TitleIntegration of mass spectral fingerprinting analysis with precursor ion (MS1) quantification for the characterisation of botanical extracts: application to extracts of Centella asiatica (L.) Urban.
Publication TypeJournal Article
Year of Publication2020
AuthorsMagana AAlcazar, Wright K, Vaswani A, Caruso M, Reed RL, Bailey CF, Nguyen T, Gray NE, Soumyanath A, Quinn J, Stevens JF, Maier CS
JournalPhytochem Anal
Date Published2020 Apr 12

INTRODUCTION: The phytochemical composition of plant material governs the bioactivity and potential health benefits as well as the outcomes and reproducibility of laboratory studies and clinical trials.

OBJECTIVE: The objective of this work was to develop an efficient method for the in-depth characterisation of plant extracts and quantification of marker compounds that can be potentially used for subsequent product integrity studies. Centella asiatica (L.) Urb., an Ayurvedic herb with potential applications in enhancing mental health and cognitive function, was used as a case study.

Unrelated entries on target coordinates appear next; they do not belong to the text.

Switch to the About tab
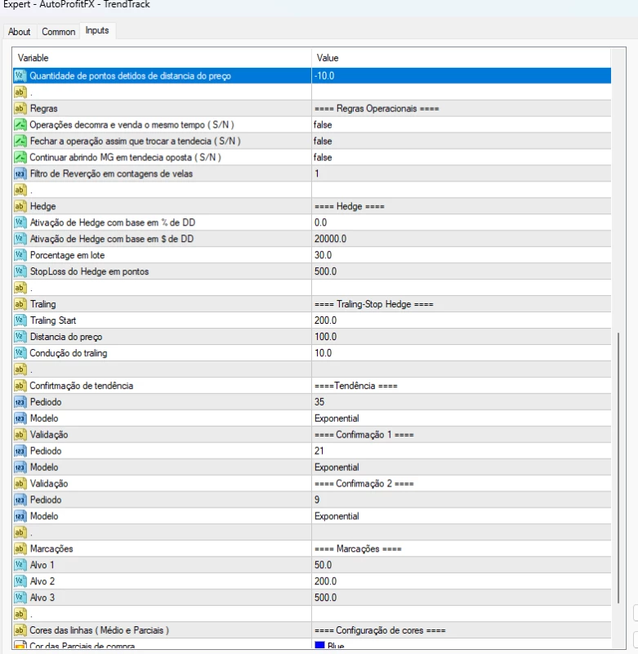 (x=19, y=32)
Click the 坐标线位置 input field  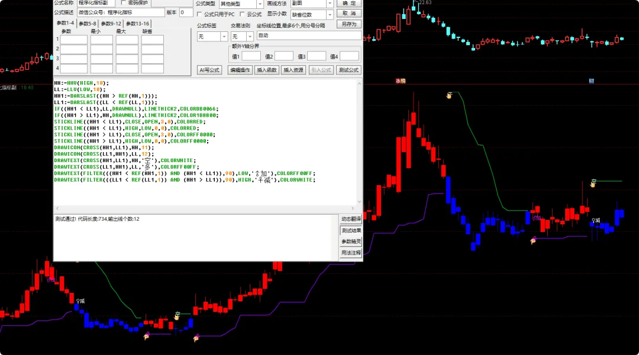pos(309,36)
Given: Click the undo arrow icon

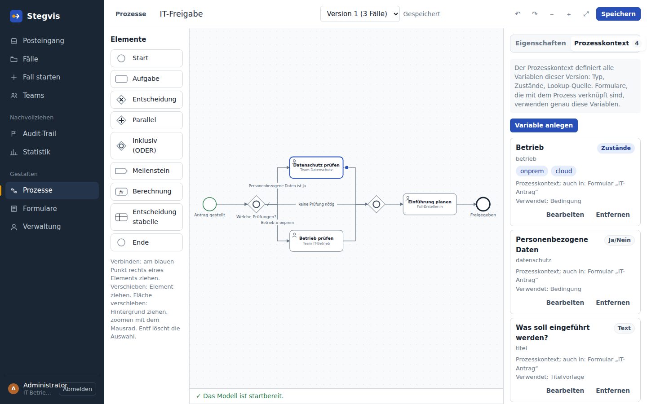Looking at the screenshot, I should 518,14.
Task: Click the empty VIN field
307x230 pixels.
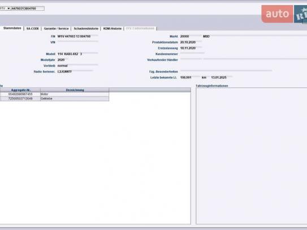Action: (x=77, y=42)
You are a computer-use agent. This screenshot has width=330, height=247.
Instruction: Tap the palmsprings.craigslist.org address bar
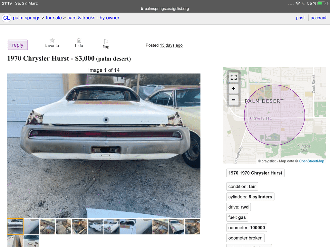click(165, 9)
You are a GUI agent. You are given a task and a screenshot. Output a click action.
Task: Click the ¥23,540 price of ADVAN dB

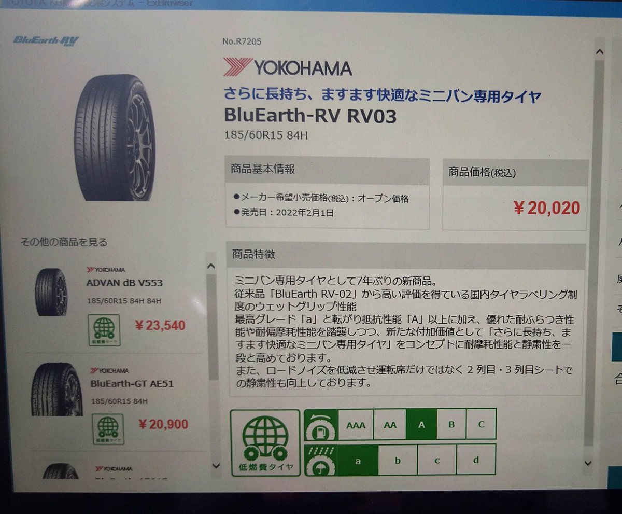pyautogui.click(x=160, y=326)
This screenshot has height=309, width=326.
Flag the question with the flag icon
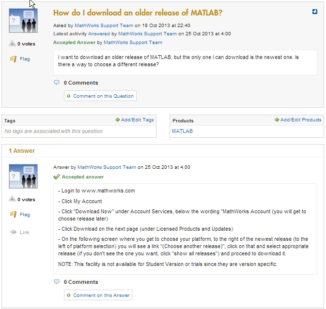point(14,59)
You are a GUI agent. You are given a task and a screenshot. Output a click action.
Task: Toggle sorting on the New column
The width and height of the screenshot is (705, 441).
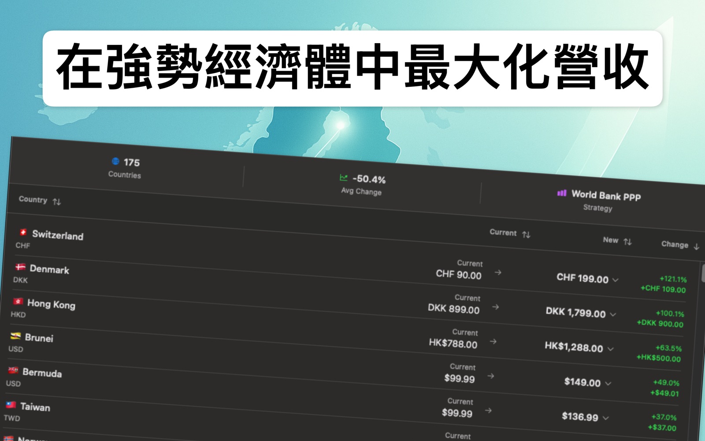pyautogui.click(x=627, y=241)
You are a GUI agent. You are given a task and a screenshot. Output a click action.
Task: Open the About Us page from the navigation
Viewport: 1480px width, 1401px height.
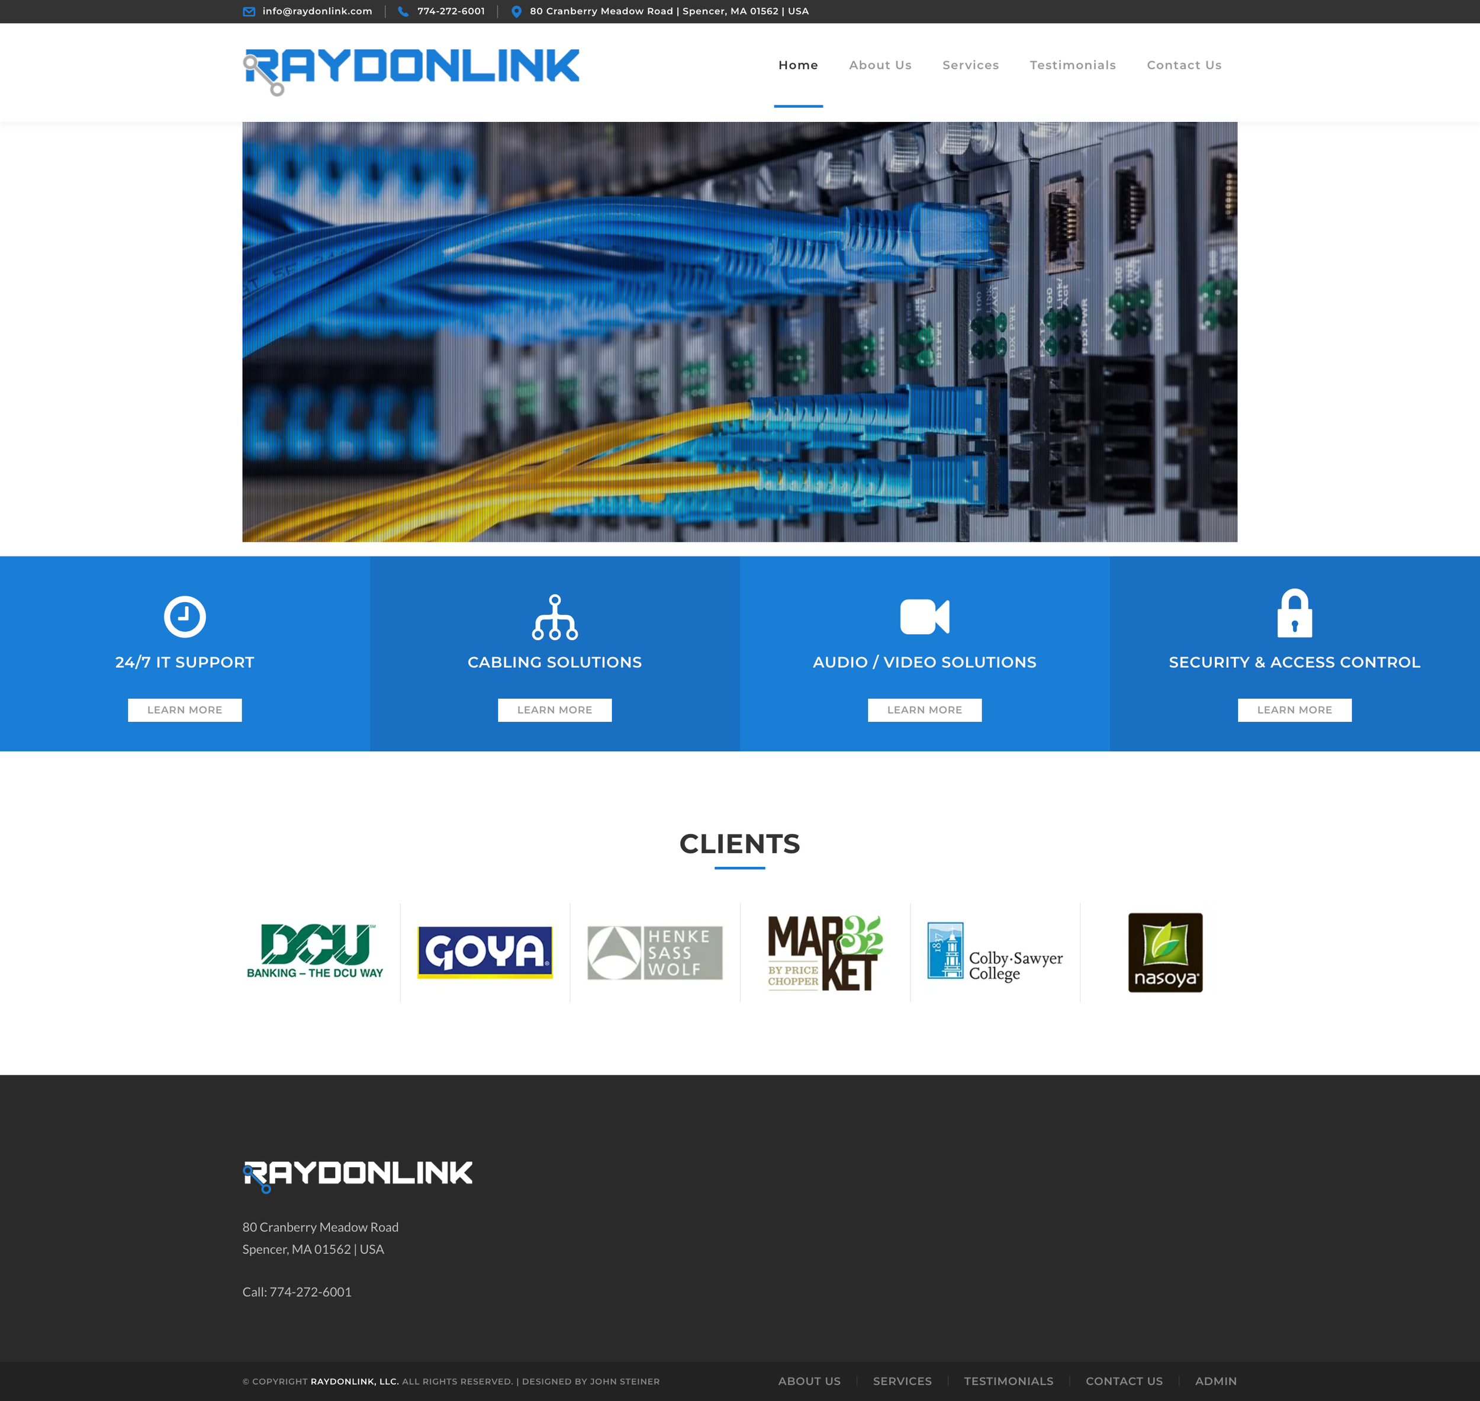pyautogui.click(x=880, y=65)
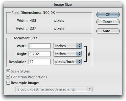The width and height of the screenshot is (126, 101).
Task: Click the Width unit stepper arrows
Action: [x=79, y=46]
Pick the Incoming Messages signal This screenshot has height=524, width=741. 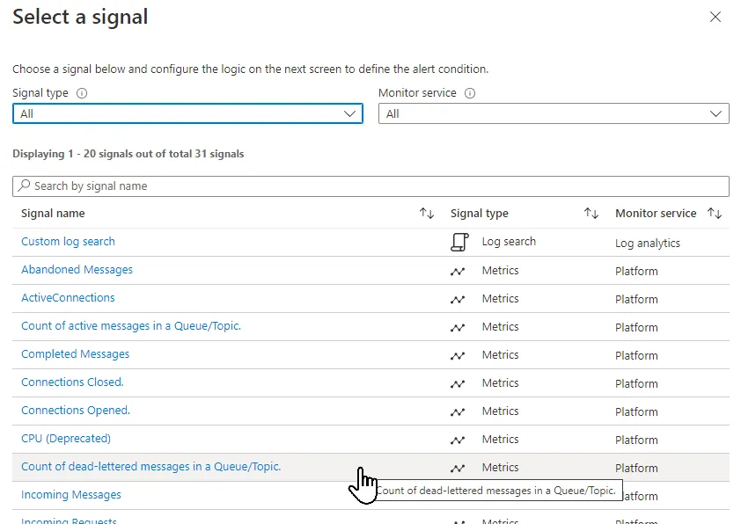71,495
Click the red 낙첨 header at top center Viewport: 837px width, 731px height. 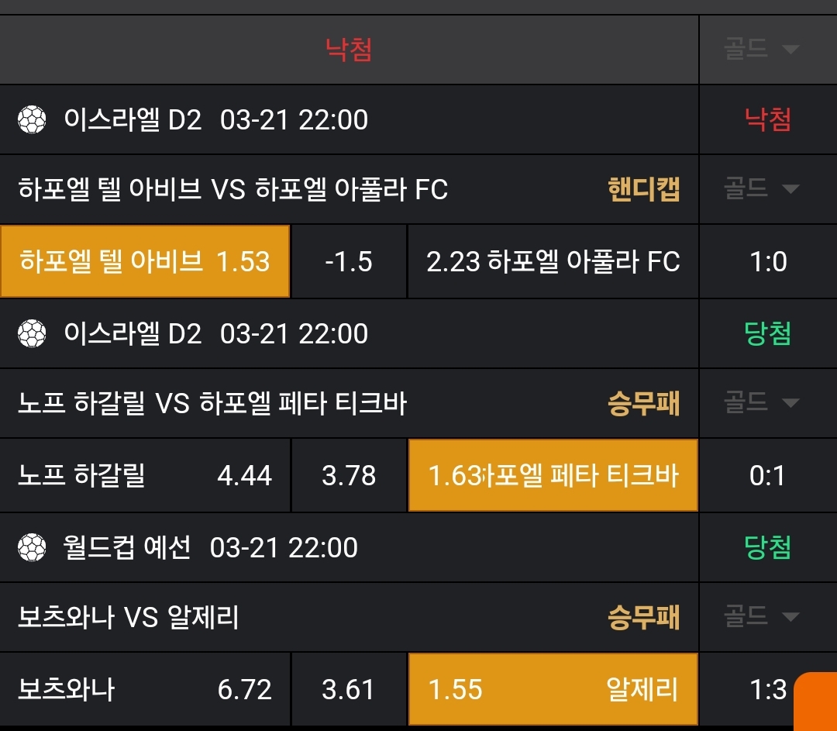(x=349, y=50)
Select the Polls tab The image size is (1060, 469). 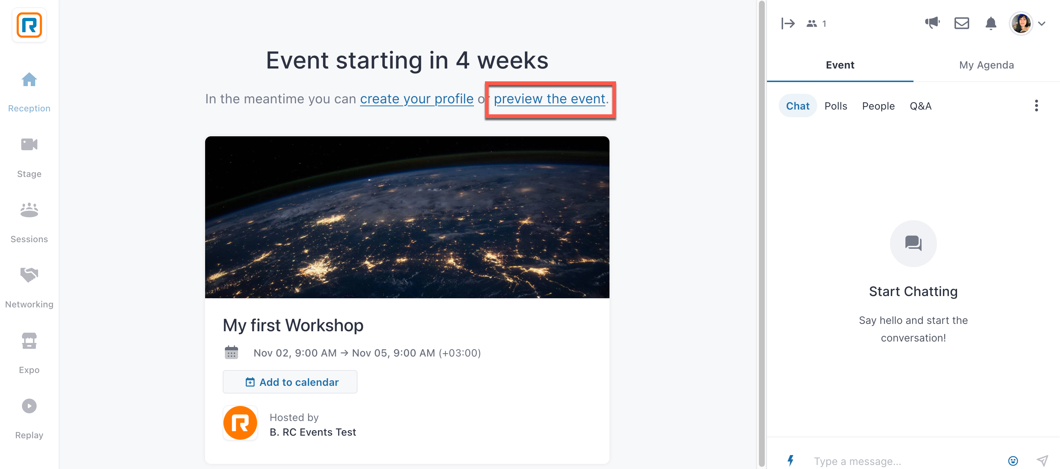pos(835,106)
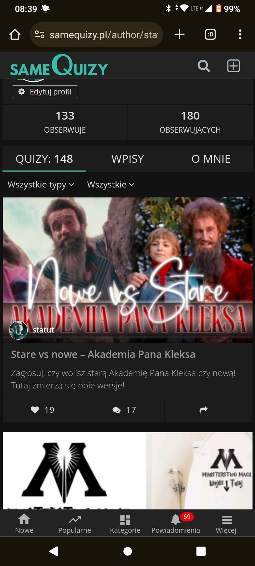This screenshot has height=566, width=255.
Task: Open the 180 Obserwujących followers list
Action: pos(190,122)
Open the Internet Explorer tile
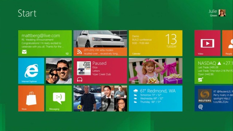The height and width of the screenshot is (131, 233). [x=31, y=71]
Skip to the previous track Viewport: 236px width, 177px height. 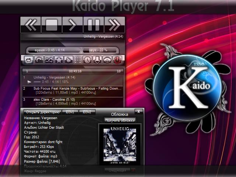pyautogui.click(x=31, y=25)
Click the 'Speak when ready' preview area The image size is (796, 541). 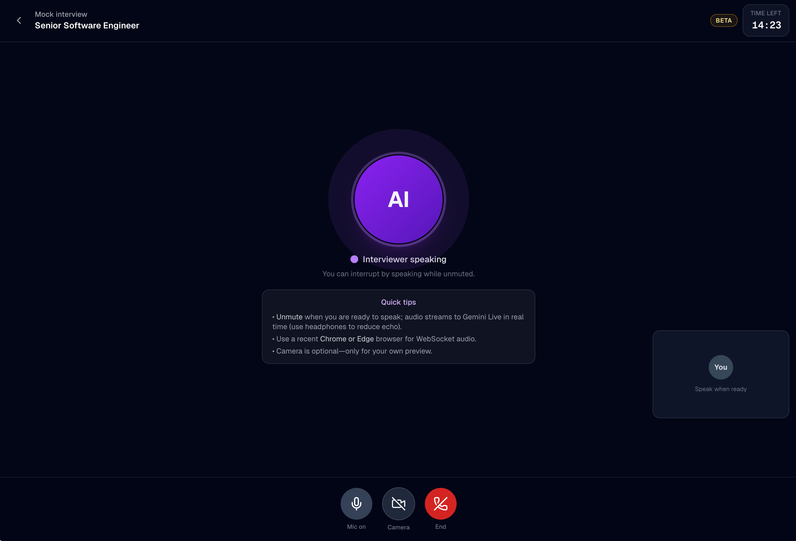721,389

METHODS: A quadrupole time-of-flight analyser in conjunction with an optimised high-performance liquid chromatography (HPLC) separation was used for in-depth untargeted fingerprinting and post-acquisition precursor ion quantification to determine levels of distinct phytochemicals in various C. asiatica extracts.

RESULTS: We demonstrate the utility of this workflow for the characterisation of extracts of C. asiatica. This integrated workflow allowed the identification or tentative identification of 117 compounds, chemically interconnected based on Tanimoto chemical similarity, and the accurate quantification of 24 phytochemicals commonly found in C. asiatica extracts.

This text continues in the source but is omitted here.